[Start of Attachment]

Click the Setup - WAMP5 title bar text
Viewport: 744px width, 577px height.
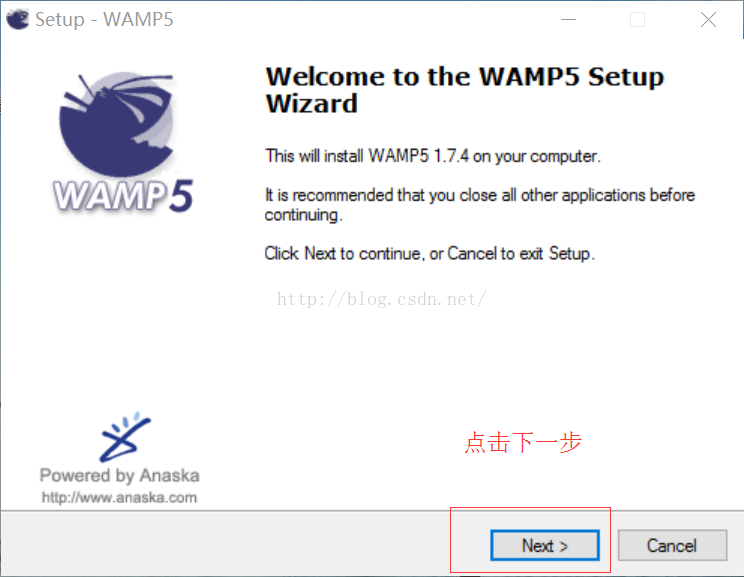(104, 19)
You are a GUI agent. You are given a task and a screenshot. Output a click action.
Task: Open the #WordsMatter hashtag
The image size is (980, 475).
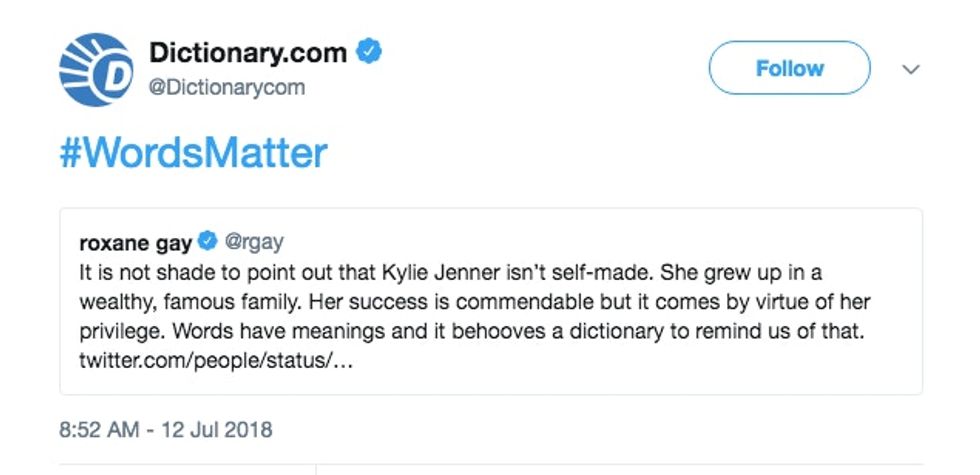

[End of Attachment]

DESCRIPTION OF THE TASK = Leave every picture out. Retype the remaining data exactly.

OUTPUT BELOW =
Click the Setup - WAMP5 title bar text
Viewport: 744px width, 577px height.
(104, 19)
You are a GUI agent. You are given a task and a screenshot. Output a click action.
Task: Open the #WordsMatter hashtag
The image size is (980, 475).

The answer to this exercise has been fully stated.